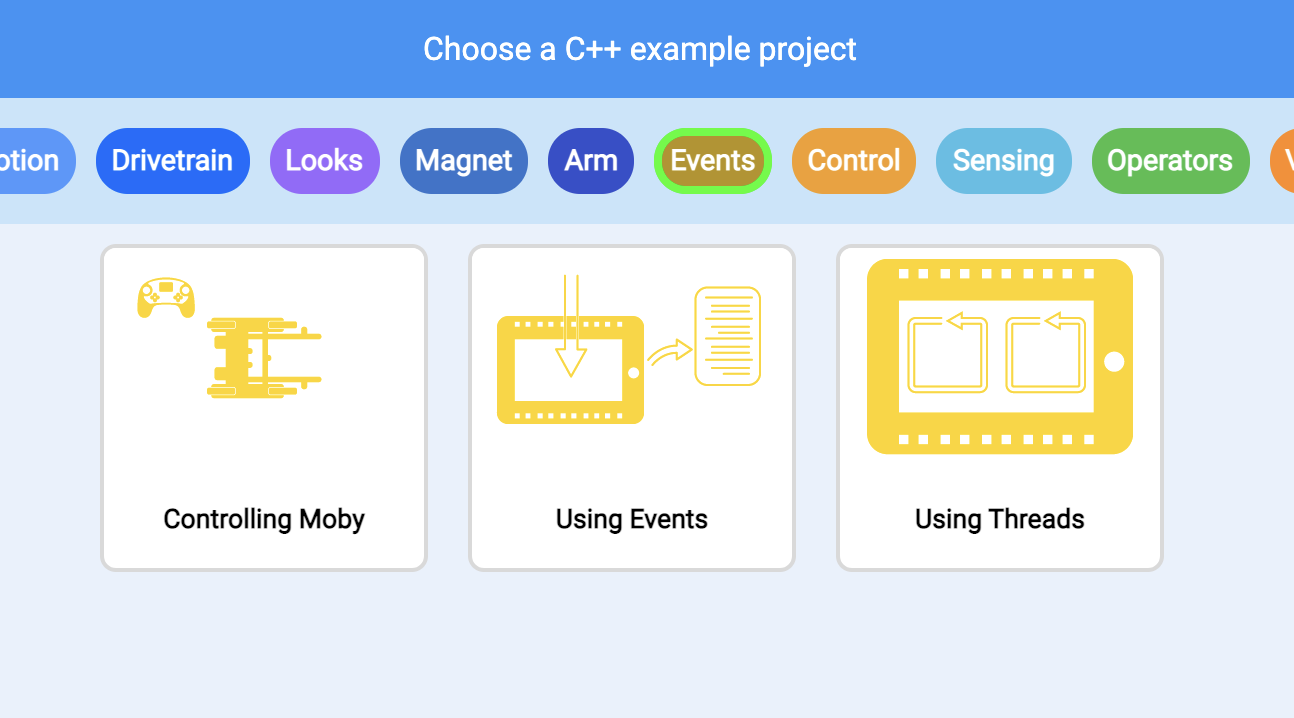Open the Using Threads project title
Viewport: 1294px width, 718px height.
click(1000, 519)
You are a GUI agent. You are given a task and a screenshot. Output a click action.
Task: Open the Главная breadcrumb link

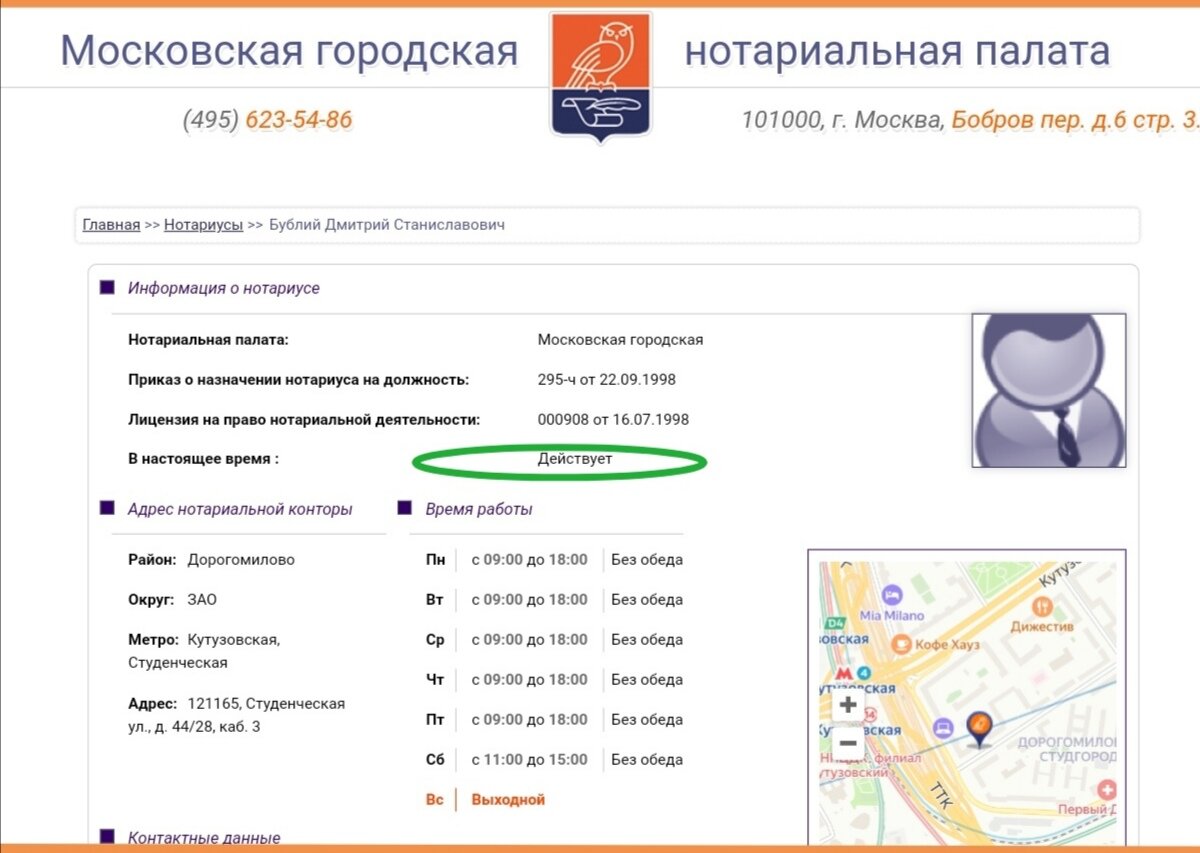point(110,224)
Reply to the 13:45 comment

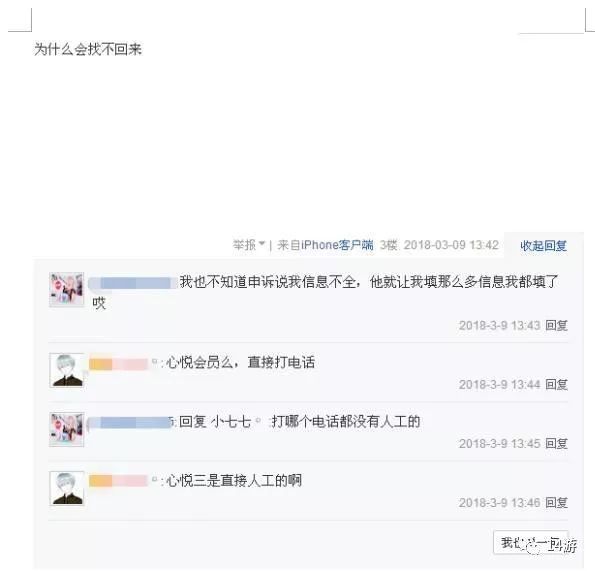(556, 444)
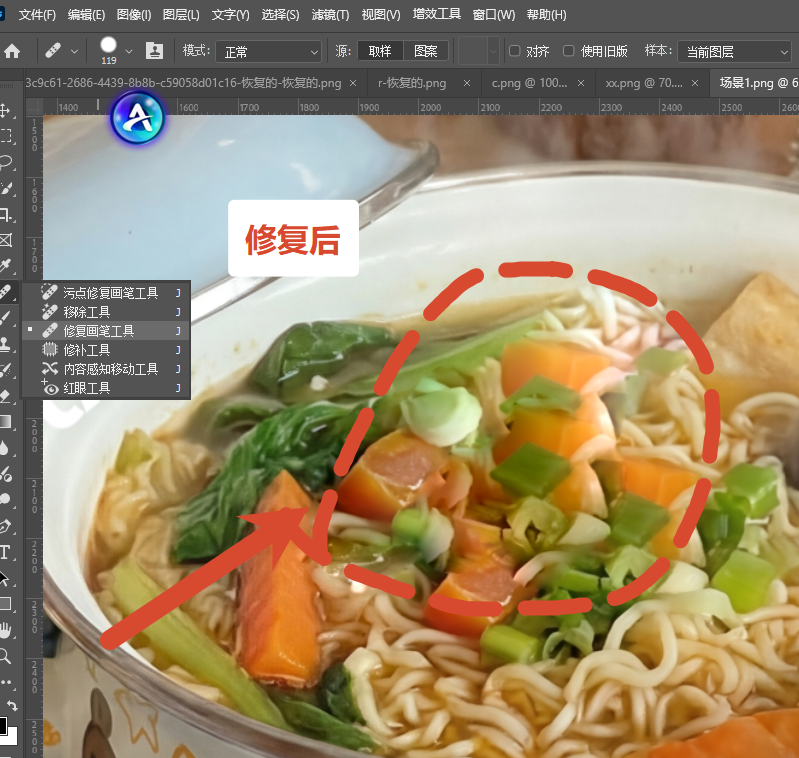The height and width of the screenshot is (758, 799).
Task: Select the Zoom magnifier tool
Action: pos(5,656)

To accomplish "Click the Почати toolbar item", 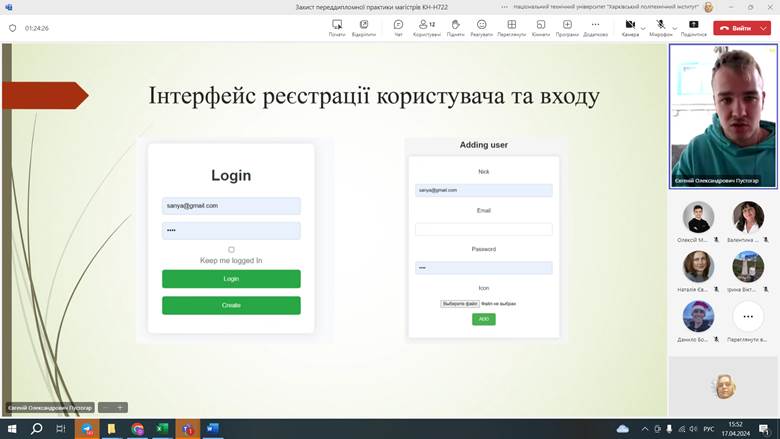I will pyautogui.click(x=337, y=27).
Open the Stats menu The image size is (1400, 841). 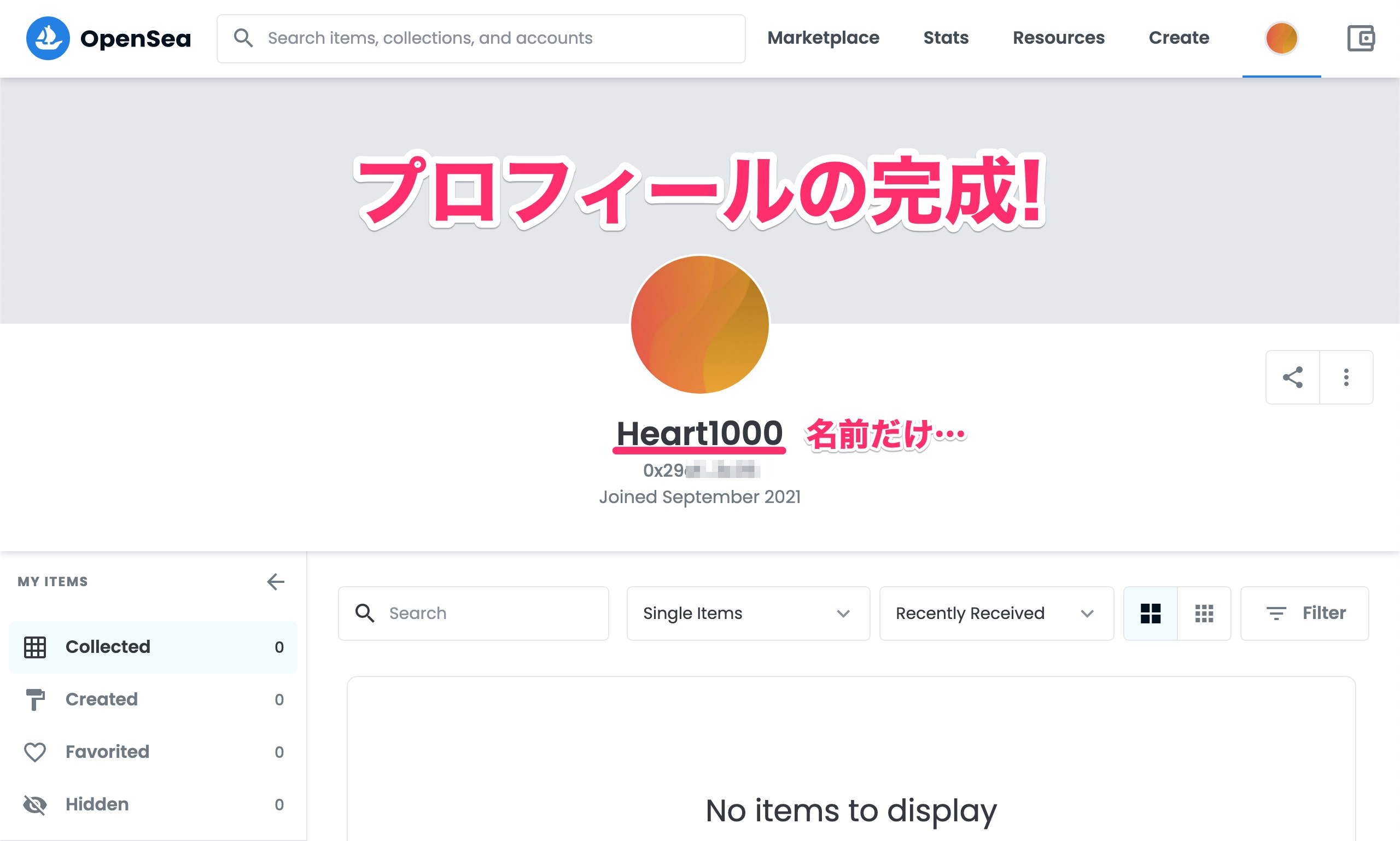pyautogui.click(x=946, y=38)
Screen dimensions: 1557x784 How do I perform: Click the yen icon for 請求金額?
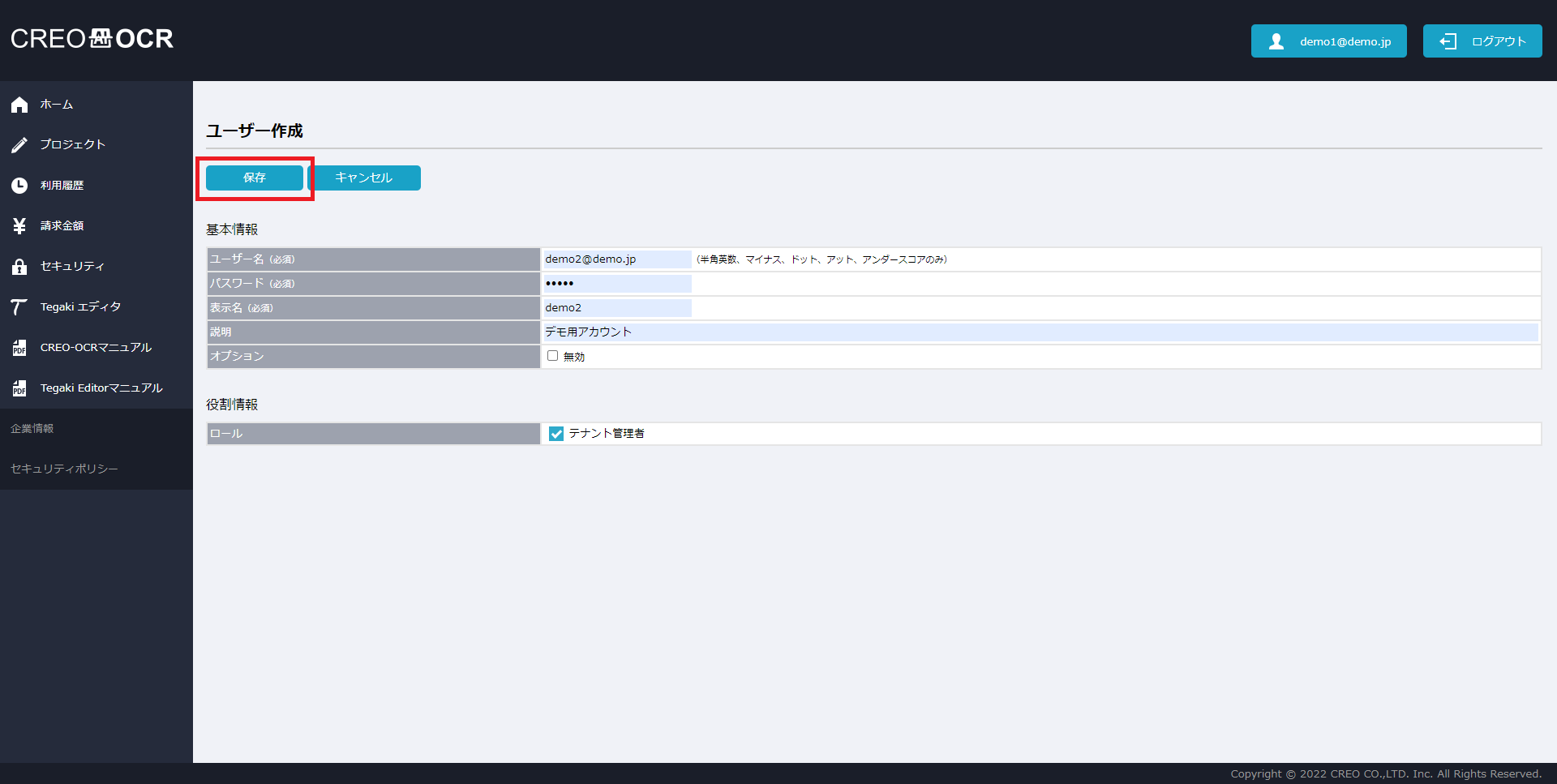pos(19,226)
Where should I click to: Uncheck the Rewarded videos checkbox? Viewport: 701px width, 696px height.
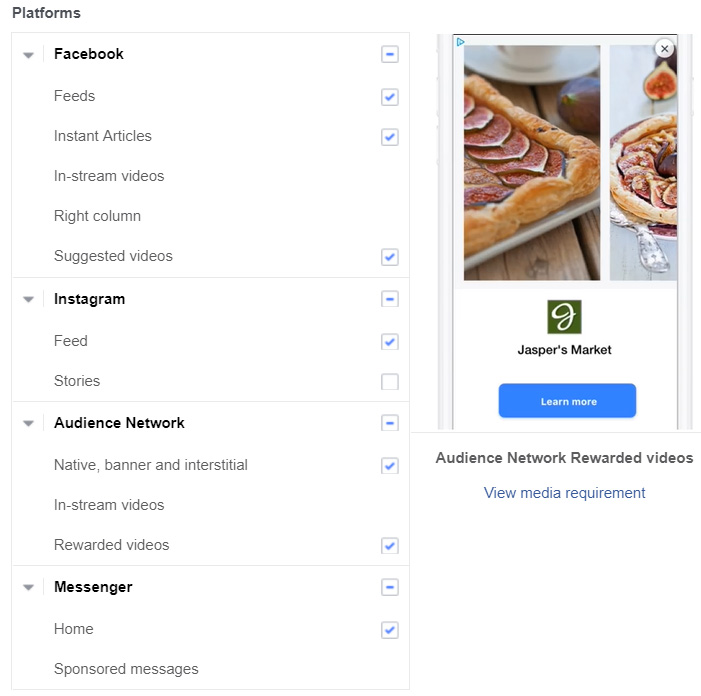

수행 과제 –
자료의 첫 줄부터 "point(110,224)"가 들어 있는 줄까지(두 줄 모두 포함) 수정하여 다시 쓰되, "click action"를 "tap action"로 바꾸고 나머지는 그대로 두시오. 그림은 답에 넣지 마시오.

연습 결과 –
Open the Using Threads project title
Viewport: 1294px width, 718px height.
click(1000, 519)
You are a GUI agent. You are given a task and a screenshot. Output a tap action.
Task: Open the Главная breadcrumb link

point(110,224)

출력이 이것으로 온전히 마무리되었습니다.